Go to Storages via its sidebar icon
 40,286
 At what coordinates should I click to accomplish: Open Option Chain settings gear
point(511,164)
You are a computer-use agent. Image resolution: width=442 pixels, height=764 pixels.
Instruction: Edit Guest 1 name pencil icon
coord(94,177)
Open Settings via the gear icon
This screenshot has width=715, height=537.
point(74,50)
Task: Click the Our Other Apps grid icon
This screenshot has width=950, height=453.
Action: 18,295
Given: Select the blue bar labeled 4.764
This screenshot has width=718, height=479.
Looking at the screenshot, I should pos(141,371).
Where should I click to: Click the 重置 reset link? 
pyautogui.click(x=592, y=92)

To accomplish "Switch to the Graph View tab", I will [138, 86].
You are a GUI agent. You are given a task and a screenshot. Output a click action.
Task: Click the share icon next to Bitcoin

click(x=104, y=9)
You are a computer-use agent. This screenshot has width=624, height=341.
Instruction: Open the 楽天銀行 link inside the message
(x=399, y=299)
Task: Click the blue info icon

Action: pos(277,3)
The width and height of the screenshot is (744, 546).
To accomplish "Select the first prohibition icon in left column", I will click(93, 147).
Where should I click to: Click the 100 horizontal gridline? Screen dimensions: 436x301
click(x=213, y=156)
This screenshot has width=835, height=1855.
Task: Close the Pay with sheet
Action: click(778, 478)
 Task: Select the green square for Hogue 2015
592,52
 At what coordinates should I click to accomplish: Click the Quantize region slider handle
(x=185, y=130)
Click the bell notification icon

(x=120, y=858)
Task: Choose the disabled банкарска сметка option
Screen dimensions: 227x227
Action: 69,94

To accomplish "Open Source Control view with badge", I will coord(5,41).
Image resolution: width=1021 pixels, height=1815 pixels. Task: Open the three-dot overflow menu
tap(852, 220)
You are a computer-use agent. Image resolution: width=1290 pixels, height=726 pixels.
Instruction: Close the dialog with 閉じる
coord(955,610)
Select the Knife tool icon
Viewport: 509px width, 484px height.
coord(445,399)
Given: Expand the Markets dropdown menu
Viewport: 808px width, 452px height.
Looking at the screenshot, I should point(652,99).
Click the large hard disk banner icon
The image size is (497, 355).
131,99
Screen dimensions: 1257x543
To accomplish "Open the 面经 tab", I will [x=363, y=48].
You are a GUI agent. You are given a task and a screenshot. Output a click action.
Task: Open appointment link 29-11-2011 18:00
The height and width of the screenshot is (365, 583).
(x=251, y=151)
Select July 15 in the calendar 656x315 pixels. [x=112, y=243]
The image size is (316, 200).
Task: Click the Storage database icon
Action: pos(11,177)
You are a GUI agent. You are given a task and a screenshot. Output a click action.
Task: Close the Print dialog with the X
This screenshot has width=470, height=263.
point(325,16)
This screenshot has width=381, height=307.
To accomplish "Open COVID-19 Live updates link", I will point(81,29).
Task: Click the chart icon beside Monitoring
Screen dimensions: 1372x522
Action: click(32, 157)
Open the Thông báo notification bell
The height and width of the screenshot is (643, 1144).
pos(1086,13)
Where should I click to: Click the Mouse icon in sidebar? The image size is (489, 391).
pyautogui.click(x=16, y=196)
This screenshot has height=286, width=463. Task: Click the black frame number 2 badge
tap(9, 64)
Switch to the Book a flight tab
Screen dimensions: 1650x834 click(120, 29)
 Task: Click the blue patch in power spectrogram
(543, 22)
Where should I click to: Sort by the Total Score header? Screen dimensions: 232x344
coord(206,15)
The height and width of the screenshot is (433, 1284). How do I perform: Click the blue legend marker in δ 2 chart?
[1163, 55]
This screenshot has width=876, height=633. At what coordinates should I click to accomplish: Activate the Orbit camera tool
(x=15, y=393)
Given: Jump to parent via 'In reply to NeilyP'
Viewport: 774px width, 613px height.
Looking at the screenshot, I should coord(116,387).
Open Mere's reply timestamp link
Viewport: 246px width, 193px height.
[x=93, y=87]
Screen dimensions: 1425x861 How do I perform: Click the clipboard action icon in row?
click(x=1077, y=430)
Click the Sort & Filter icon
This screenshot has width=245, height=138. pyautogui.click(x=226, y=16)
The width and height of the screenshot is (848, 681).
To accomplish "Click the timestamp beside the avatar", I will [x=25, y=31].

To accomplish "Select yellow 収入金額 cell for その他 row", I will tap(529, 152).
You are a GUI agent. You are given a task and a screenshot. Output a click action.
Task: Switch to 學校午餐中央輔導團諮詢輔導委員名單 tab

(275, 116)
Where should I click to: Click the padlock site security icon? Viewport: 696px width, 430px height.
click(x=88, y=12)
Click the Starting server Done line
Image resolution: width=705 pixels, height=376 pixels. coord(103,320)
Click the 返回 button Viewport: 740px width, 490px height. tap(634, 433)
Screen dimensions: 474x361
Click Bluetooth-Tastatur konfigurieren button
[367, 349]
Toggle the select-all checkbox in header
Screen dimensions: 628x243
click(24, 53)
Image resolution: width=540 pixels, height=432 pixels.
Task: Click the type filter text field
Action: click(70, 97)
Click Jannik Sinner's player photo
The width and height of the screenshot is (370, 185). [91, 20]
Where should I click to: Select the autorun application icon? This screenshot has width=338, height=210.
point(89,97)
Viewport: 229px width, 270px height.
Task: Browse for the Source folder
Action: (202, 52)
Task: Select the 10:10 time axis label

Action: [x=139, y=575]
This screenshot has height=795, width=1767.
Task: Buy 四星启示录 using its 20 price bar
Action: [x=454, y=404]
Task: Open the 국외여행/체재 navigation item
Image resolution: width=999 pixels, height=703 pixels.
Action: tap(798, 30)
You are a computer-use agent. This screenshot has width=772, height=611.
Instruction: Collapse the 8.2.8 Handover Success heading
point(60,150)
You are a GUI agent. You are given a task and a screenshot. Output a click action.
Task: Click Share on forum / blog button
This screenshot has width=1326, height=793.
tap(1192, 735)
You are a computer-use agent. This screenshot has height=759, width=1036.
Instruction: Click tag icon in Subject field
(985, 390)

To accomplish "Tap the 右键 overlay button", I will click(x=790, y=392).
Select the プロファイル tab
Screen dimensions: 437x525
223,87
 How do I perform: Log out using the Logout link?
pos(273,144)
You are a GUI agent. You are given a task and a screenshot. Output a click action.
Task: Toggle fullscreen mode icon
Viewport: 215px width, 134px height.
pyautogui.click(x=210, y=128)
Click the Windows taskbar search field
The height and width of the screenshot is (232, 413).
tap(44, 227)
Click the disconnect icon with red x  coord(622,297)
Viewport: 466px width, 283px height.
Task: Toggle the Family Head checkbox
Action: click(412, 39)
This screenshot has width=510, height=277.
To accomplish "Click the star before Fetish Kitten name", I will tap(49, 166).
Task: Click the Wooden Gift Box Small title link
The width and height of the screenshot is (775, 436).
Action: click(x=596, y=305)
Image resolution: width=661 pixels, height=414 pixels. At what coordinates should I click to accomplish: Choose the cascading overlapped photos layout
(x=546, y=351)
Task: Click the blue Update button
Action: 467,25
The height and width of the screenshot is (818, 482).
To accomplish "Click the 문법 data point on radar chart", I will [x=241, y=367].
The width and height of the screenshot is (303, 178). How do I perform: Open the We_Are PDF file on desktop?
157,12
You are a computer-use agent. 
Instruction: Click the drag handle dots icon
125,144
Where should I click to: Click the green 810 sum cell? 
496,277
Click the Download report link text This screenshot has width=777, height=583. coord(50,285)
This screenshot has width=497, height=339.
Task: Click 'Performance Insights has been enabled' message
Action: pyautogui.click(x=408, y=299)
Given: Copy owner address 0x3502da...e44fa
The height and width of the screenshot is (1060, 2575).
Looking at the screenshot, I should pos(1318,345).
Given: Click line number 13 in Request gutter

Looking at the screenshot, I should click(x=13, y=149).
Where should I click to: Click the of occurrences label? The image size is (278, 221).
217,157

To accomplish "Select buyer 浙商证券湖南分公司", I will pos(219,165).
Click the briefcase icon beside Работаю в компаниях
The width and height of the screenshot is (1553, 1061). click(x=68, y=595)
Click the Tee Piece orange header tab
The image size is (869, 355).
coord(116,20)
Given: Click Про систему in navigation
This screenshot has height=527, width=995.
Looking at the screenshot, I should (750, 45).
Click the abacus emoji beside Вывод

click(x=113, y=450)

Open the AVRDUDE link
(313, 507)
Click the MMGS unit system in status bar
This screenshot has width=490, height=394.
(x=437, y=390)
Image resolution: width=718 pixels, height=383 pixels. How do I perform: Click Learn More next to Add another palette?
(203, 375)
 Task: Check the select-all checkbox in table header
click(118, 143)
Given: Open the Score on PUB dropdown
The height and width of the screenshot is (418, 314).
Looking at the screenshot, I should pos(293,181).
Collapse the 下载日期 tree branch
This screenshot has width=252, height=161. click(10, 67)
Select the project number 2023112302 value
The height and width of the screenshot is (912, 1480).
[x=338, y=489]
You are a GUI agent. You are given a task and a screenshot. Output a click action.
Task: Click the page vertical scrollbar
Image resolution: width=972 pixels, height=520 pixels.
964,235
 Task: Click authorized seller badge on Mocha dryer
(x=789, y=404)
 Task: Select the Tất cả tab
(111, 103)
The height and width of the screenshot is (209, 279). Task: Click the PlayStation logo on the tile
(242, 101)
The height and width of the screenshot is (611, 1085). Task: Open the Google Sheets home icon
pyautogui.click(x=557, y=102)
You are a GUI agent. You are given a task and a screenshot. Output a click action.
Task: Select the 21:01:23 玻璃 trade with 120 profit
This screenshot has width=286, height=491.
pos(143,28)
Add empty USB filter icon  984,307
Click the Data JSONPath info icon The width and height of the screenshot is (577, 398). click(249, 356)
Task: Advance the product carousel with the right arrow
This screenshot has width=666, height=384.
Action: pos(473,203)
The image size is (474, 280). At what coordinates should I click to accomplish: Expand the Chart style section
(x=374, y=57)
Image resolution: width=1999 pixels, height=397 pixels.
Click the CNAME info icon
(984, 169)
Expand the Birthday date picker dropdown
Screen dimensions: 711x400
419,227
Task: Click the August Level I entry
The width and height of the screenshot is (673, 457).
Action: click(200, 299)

========================================================================

Can you repeat, word for word, every line above from the one containing "The height and width of the screenshot is (433, 1284)." down to the one containing "has width=772, height=611.", including both?

The height and width of the screenshot is (433, 1284). How do I perform: Click the blue legend marker in δ 2 chart?
[1163, 55]
This screenshot has width=876, height=633. At what coordinates should I click to accomplish: Activate the Orbit camera tool
(x=15, y=393)
Given: Jump to parent via 'In reply to NeilyP'
Viewport: 774px width, 613px height.
Looking at the screenshot, I should coord(116,387).
Open Mere's reply timestamp link
Viewport: 246px width, 193px height.
[x=93, y=87]
Screen dimensions: 1425x861 How do I perform: Click the clipboard action icon in row?
click(x=1077, y=430)
Click the Sort & Filter icon
This screenshot has width=245, height=138. pyautogui.click(x=226, y=16)
The width and height of the screenshot is (848, 681).
To accomplish "Click the timestamp beside the avatar", I will [x=25, y=31].

To accomplish "Select yellow 収入金額 cell for その他 row", I will tap(529, 152).
You are a GUI agent. You are given a task and a screenshot. Output a click action.
Task: Switch to 學校午餐中央輔導團諮詢輔導委員名單 tab

(275, 116)
Where should I click to: Click the padlock site security icon? Viewport: 696px width, 430px height.
click(x=88, y=12)
Click the Starting server Done line
Image resolution: width=705 pixels, height=376 pixels. coord(103,320)
Click the 返回 button Viewport: 740px width, 490px height. tap(634, 433)
Screen dimensions: 474x361
Click Bluetooth-Tastatur konfigurieren button
[367, 349]
Toggle the select-all checkbox in header
Screen dimensions: 628x243
click(24, 53)
Image resolution: width=540 pixels, height=432 pixels.
Task: Click the type filter text field
Action: click(70, 97)
Click Jannik Sinner's player photo
The width and height of the screenshot is (370, 185). [91, 20]
Where should I click to: Select the autorun application icon? This screenshot has width=338, height=210.
point(89,97)
Viewport: 229px width, 270px height.
Task: Browse for the Source folder
Action: (202, 52)
Task: Select the 10:10 time axis label

Action: [x=139, y=575]
This screenshot has height=795, width=1767.
Task: Buy 四星启示录 using its 20 price bar
Action: [x=454, y=404]
Task: Open the 국외여행/체재 navigation item
Image resolution: width=999 pixels, height=703 pixels.
Action: tap(798, 30)
You are a computer-use agent. This screenshot has width=772, height=611.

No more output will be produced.